Exploring G protein-coupled receptor signaling networks using SILAC-based phosphoproteomics

• Dynamic phosphorylation events in osteoblasts stimulated with hPTH(1-34) were measured.
• Acute stimulation of the PTH1R engaged canonical GPCR signaling pathways.
• Novel signaling intermediates stimulated by PTH[1-34] were revealed.
• Quantitative LC–MS/MS methods were established to assess PTH1R signaling networks.

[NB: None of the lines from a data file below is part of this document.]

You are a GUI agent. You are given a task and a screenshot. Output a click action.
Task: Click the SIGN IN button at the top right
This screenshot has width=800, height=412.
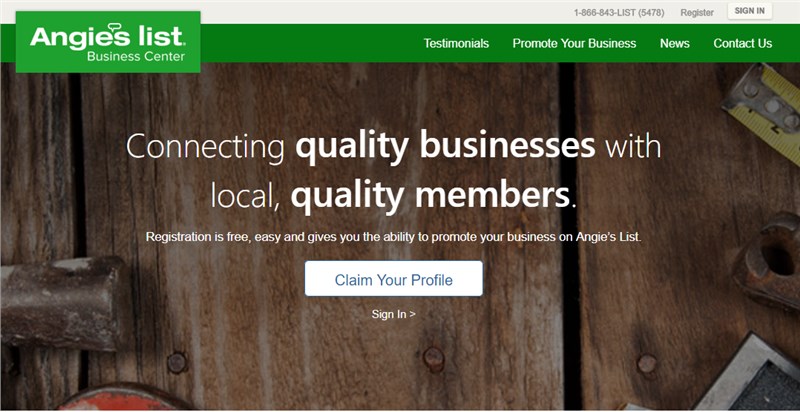click(749, 11)

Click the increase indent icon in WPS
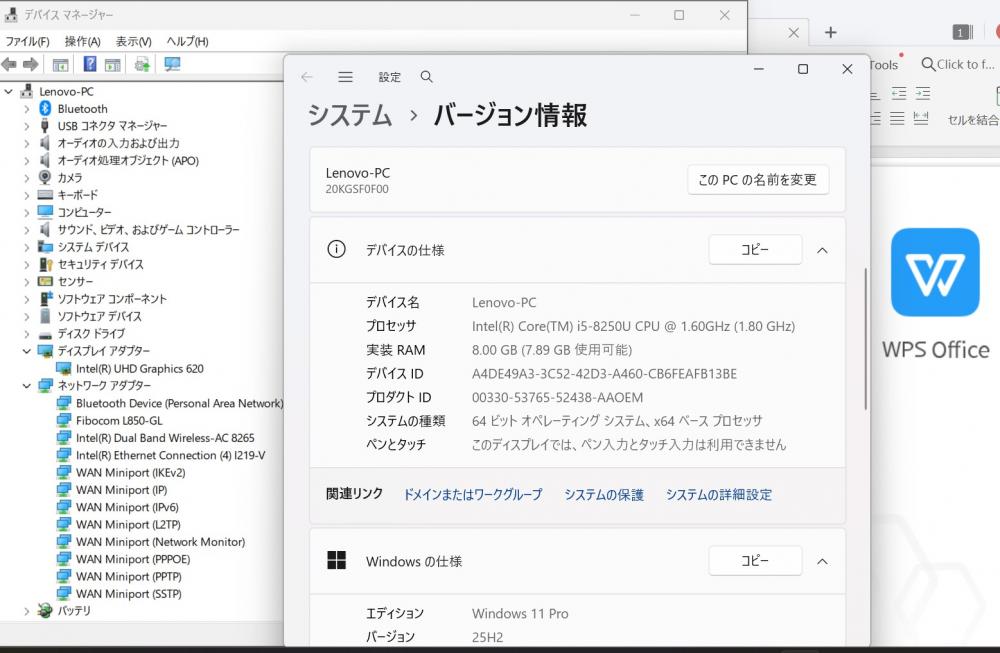click(923, 93)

The type 1 parathyroid hormone receptor (PTH1R) is a key regulator of calcium homeostasis and bone turnover. Here, we employed SILAC-based quantitative mass spectrometry and bioinformatic pathways analysis to examine global changes in protein phosphorylation following short-term stimulation of endogenously expressed PTH1R in osteoblastic cells in vitro. Following 5 min exposure to the conventional agonist, PTH(1-34), we detected significant changes in the phosphorylation of 224 distinct proteins. Kinase substrate motif enrichment demonstrated that consensus motifs for PKA and CAMK2 were the most heavily upregulated within the phosphoproteome, while consensus motifs for mitogen-activated protein kinases were strongly downregulated. Signaling pathways analysis identified ERK1/2 and AKT as important nodal kinases in the downstream network and revealed strong regulation of small GTPases involved in cytoskeletal rearrangement, cell motility, and focal adhesion complex signaling. Our data illustrate the utility of quantitative mass spectrometry in measuring dynamic changes in protein phosphorylation following GPCR activation.